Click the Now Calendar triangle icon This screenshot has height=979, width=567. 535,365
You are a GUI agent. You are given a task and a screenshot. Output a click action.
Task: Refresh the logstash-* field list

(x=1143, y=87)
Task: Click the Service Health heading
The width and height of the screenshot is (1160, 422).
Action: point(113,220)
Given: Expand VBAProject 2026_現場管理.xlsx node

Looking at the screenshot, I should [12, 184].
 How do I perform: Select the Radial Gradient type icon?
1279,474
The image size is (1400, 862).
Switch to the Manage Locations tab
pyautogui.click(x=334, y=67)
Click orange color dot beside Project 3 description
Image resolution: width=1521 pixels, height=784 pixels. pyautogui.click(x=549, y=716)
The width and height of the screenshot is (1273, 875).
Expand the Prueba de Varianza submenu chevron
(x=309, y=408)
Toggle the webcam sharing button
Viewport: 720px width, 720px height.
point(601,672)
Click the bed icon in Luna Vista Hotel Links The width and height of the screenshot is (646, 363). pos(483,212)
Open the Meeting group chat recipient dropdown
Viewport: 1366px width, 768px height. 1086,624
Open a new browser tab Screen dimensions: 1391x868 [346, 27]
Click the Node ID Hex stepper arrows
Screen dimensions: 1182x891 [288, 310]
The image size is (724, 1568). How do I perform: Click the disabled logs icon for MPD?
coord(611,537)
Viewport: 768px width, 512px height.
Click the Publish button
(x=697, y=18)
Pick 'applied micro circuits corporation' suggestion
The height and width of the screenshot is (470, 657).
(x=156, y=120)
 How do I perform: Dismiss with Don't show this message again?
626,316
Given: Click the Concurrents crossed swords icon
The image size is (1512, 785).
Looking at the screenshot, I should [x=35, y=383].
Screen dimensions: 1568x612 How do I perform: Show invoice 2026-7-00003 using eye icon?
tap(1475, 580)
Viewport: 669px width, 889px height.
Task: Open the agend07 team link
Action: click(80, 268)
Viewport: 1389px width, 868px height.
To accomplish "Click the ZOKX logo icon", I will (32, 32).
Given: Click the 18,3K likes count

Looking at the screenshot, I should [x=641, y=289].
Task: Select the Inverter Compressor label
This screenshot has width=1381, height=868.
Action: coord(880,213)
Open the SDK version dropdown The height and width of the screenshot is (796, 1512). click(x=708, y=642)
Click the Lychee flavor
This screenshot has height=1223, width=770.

========

* _TASK PROMPT_:
Copy out all of the data above line for line, with no changes.

* _OUTPUT OF THE EXERCISE_:
Click the Now Calendar triangle icon This screenshot has height=979, width=567. 535,365
You are a GUI agent. You are given a task and a screenshot. Output a click action.
Task: Refresh the logstash-* field list

(x=1143, y=87)
Task: Click the Service Health heading
The width and height of the screenshot is (1160, 422).
Action: point(113,220)
Given: Expand VBAProject 2026_現場管理.xlsx node

Looking at the screenshot, I should [12, 184].
 How do I perform: Select the Radial Gradient type icon?
1279,474
The image size is (1400, 862).
Switch to the Manage Locations tab
pyautogui.click(x=334, y=67)
Click orange color dot beside Project 3 description
Image resolution: width=1521 pixels, height=784 pixels. pyautogui.click(x=549, y=716)
The width and height of the screenshot is (1273, 875).
Expand the Prueba de Varianza submenu chevron
(x=309, y=408)
Toggle the webcam sharing button
Viewport: 720px width, 720px height.
point(601,672)
Click the bed icon in Luna Vista Hotel Links The width and height of the screenshot is (646, 363). pos(483,212)
Open the Meeting group chat recipient dropdown
Viewport: 1366px width, 768px height. 1086,624
Open a new browser tab Screen dimensions: 1391x868 [346, 27]
Click the Node ID Hex stepper arrows
Screen dimensions: 1182x891 [288, 310]
The image size is (724, 1568). How do I perform: Click the disabled logs icon for MPD?
coord(611,537)
Viewport: 768px width, 512px height.
Click the Publish button
(x=697, y=18)
Pick 'applied micro circuits corporation' suggestion
The height and width of the screenshot is (470, 657).
(x=156, y=120)
 How do I perform: Dismiss with Don't show this message again?
626,316
Given: Click the Concurrents crossed swords icon
The image size is (1512, 785).
Looking at the screenshot, I should [x=35, y=383].
Screen dimensions: 1568x612 How do I perform: Show invoice 2026-7-00003 using eye icon?
tap(1475, 580)
Viewport: 669px width, 889px height.
Task: Open the agend07 team link
Action: click(80, 268)
Viewport: 1389px width, 868px height.
To accomplish "Click the ZOKX logo icon", I will (32, 32).
Given: Click the 18,3K likes count

Looking at the screenshot, I should [x=641, y=289].
Task: Select the Inverter Compressor label
This screenshot has width=1381, height=868.
Action: coord(880,213)
Open the SDK version dropdown The height and width of the screenshot is (796, 1512). click(x=708, y=642)
Click the Lychee flavor
This screenshot has height=1223, width=770.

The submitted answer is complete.